An accessible weather intelligence solution such as DTN’s WeatherSentry Online can give utility operators the actionable information they need for such weather-based inspection of assets to maximize reliability.
A weather intelligence solution will automatically correlate the lightning strikes of the past 24 hours with the location of utilities’ assets and deliver a standard, daily report from which to coordinate inspection and maintenance tasks. Sometimes referred to as a Utilities Asset Inspection Report, the data in it is immediately actionable and does not require manual calculations or comparisons.

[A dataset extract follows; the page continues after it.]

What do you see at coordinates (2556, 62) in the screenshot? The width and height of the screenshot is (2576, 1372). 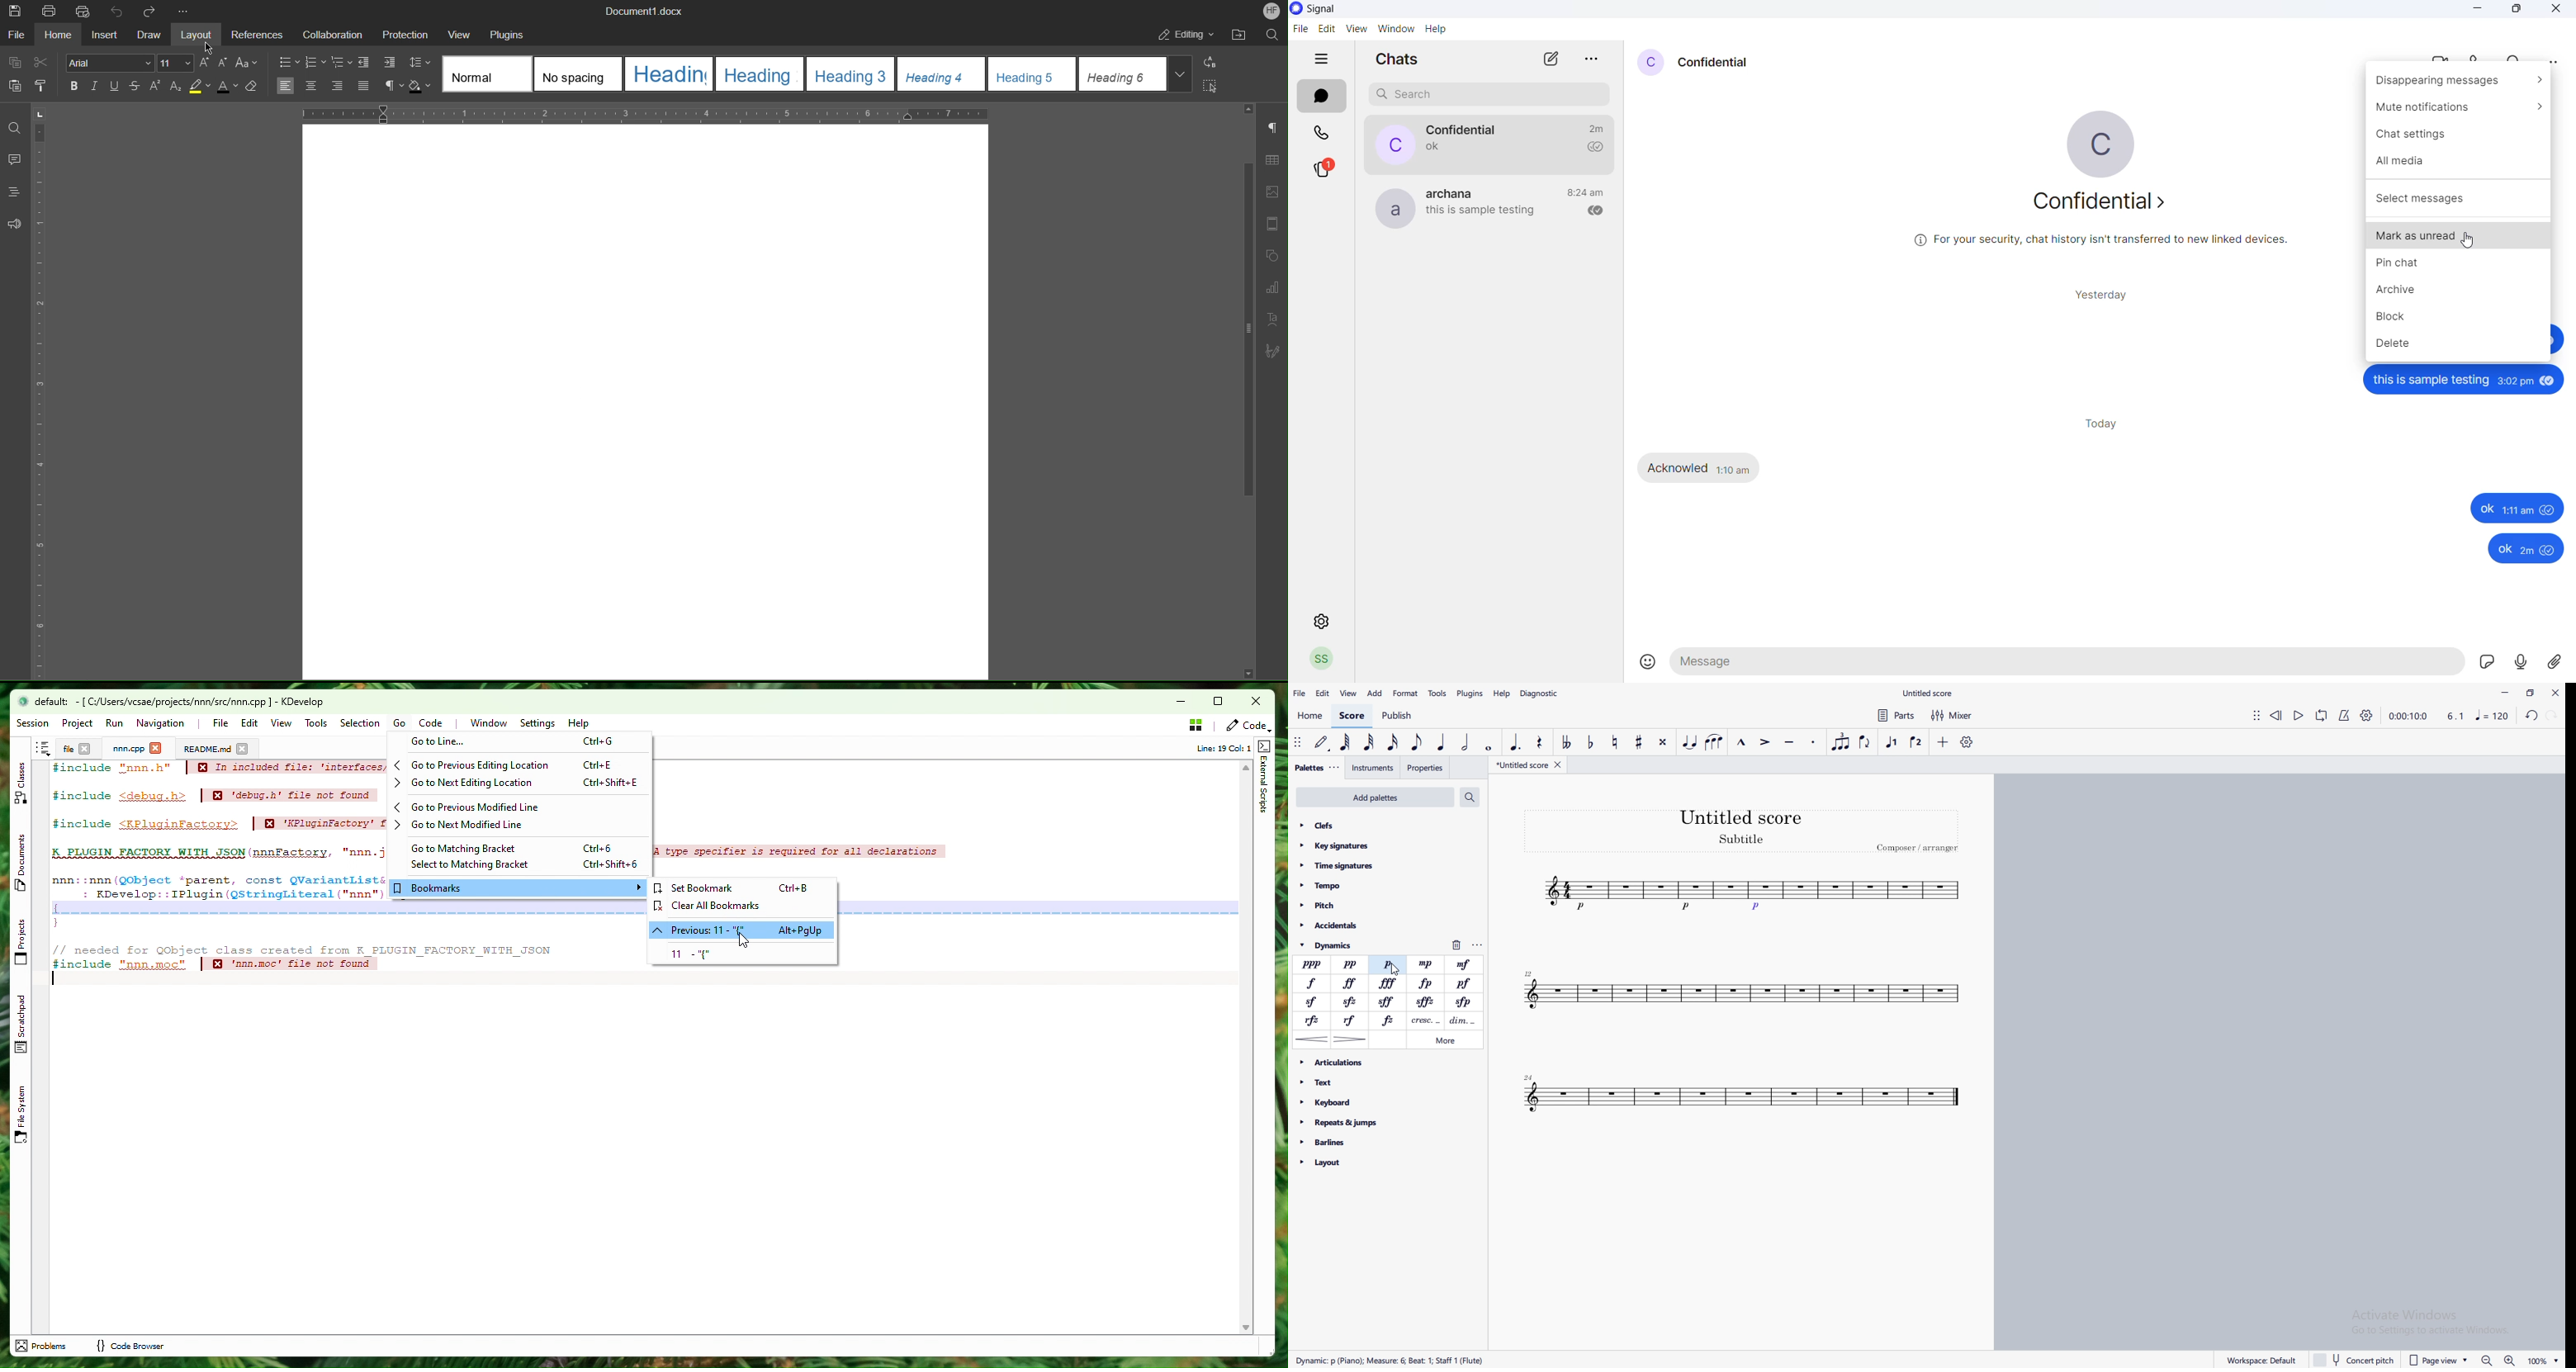 I see `more options` at bounding box center [2556, 62].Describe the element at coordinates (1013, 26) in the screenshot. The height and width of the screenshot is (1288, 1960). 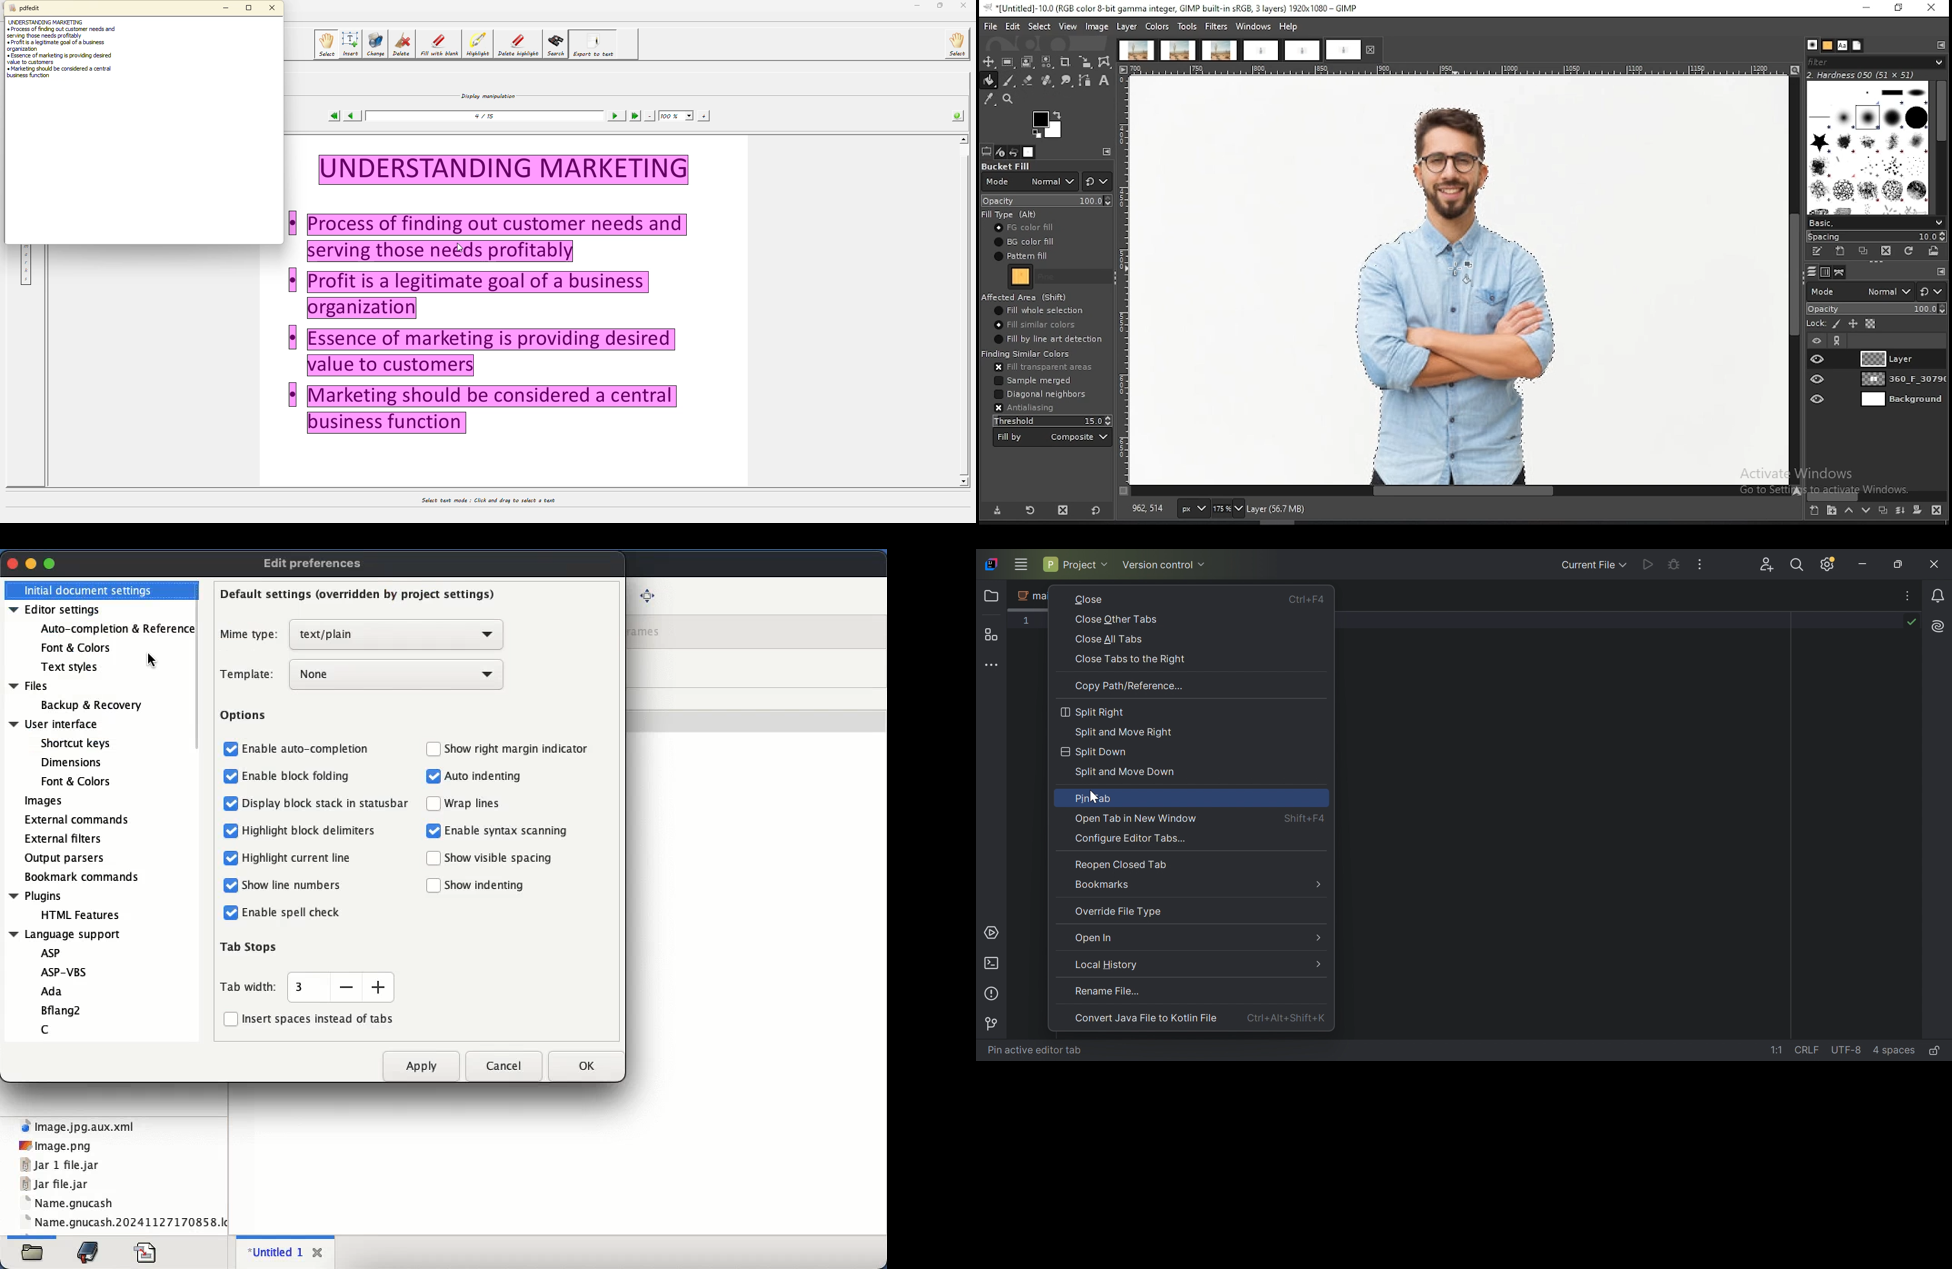
I see `edit` at that location.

The daily report includes the identification of all assets that have had lightning activity in close proximity, as well as the lightning strike date, time, amplitude and exact location, to help prioritize them for inspections. The polarity of strikes is also reported because positive strikes typically cause greater damage than negative ones.
Weather intelligence providers can also provide immediate access to previous lightning strike reports with filters such as specific data ranges, strengths of lightning, historical proximity of strikes, and previous damage to assets. Reporting software can also give users a probability indication that identifies nearby assets that may have been impacted.
In addition to daily inspection reports, the solution also provides inspection alerts that deploy as lightning occurs. Immediate notification can be used for faster inspection or to pinpoint outage locations for dispatching purposes, reducing patrol time.
A rich, real-time and accessible weather intelligence solution gives the actionable data you need to protect your assets, your customers and your reliability.
Cutting-edge Weather Decision Support for Utility Operations
With aging infrastructure and increased expectations for minimizing outages, utilities need every available tool to identify potential risks and mitigate them accordingly. With real-time weather intelligence that compares lightning strikes with the location of their specific assets in actionable ways, utilities have a new way to maintain reliability more efficiently than ever.